Eppure la sinistra sostiene di avere il monopolio della cultura della modernità.

«Quando ci dicono che noi non abbiamo cultura io ricordo che la Cdl in questi anni ha aperto tutti i dossier della modernità. L’unica proposta della sinistra non è fare la riforme ma le controriforme. La cultura se la tengano pure, ma siamo noi ad avere la maggiore capacità politica da mettere al servizio del Paese. Qualcuno ci dice che non stiamo facendo abbastanza. Ma se ciò è vero e siamo, stando a tutti i sondaggi, al cinquantasette per cento, se facciamo qualcosa, arriviamo al settanta».

Per lei insomma, questa è una manovra datata e antiquata nella forma e nella sostanza.

«Indubbiamente. Questa Finanziaria ha due anime: la prima è quella, classica della sinistra, che trasferisce allo Stato, o comunque alla mano pubblica, risorse per finanziarie lo sviluppo e promuovere una maggiore equità sociale. La seconda anima è quella riformista, che crede nel mercato ed è, in un certo senso, liberalizzatrice. Ebbene, questa volta, hanno clamorosamente fallito entrambe».

Fallito in che senso?

«Da che mondo è mondo, i governi di sinistra hanno sempre cercato di finanziarie lo sviluppo con l’aumento del deficit. Questa volta, invece, il governo Prodi ha fatto ricorso alla leva fiscale aumentando le tasse. Il che è un vero proprio paradosso. Un paradosso che sta ora venendo al pettine e che rischia seriamente di travolgerlo».

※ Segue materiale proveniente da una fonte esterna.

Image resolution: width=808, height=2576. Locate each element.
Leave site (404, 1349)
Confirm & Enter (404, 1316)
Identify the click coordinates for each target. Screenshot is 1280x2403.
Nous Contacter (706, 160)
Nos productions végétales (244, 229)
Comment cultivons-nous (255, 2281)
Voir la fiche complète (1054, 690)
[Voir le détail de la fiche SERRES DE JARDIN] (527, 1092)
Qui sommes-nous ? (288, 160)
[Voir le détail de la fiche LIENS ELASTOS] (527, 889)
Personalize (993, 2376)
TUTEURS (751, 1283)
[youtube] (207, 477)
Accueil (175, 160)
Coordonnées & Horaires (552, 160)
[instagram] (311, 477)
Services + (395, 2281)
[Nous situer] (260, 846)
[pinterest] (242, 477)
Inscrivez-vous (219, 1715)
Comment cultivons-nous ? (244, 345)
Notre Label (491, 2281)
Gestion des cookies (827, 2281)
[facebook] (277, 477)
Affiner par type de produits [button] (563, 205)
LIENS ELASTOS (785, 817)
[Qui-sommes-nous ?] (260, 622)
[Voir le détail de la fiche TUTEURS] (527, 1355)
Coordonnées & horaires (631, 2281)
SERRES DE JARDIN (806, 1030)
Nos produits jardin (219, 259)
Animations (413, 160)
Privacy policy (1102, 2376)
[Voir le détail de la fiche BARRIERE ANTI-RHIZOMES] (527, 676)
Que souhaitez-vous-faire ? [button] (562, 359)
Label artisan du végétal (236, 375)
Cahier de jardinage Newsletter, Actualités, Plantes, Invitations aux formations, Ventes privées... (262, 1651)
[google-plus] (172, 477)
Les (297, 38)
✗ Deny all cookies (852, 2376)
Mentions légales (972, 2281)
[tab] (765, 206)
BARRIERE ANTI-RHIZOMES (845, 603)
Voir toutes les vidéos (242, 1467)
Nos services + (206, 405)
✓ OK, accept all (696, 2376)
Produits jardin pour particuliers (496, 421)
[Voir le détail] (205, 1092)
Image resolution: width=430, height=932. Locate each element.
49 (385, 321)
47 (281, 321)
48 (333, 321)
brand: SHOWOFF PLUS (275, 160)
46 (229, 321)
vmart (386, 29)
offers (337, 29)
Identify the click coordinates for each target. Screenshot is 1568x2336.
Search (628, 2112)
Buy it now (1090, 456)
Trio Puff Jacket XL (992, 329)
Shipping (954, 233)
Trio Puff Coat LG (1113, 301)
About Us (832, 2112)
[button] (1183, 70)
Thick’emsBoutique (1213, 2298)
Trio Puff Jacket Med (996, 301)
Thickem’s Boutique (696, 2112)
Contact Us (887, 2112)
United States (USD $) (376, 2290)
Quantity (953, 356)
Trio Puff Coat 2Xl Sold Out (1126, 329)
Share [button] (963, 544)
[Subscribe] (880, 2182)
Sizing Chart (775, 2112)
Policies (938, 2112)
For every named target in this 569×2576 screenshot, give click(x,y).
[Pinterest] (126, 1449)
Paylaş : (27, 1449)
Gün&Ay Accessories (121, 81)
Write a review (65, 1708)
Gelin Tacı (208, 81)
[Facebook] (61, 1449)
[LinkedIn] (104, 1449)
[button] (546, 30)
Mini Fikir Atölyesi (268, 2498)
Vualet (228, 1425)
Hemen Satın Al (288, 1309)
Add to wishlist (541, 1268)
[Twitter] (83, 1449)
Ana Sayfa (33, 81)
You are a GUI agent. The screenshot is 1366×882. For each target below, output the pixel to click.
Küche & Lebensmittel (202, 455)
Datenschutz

Lei ha comunque parlato di un duplice fallimento...

«Certo. Anche la via riformista si è rivelata un disastro. Hanno voluto liberalizzare, ma non hanno la cultura, le tradizioni, la storia e le competenze necessarie per fare questo tipo di riforme. La vicenda dei tassisti è emblematica: prima hanno voluto legiferare in un settore, quello del trasporto locale, che non è di competenza del governo, ma degli enti locali. Poi hanno dovuto consentire all’aumento delle tariffe per compensare quello delle licenze e tacitare le proteste dei tassisti. Fatta in nome degli interessi dei consumatori la liberalizzazione si è rivelata punitiva e vessatoria proprio nei confronti di questi ultimi. Se continuano così alle prossime elezioni la Cdl vincerà sicuramente con una maggioranza bulgara».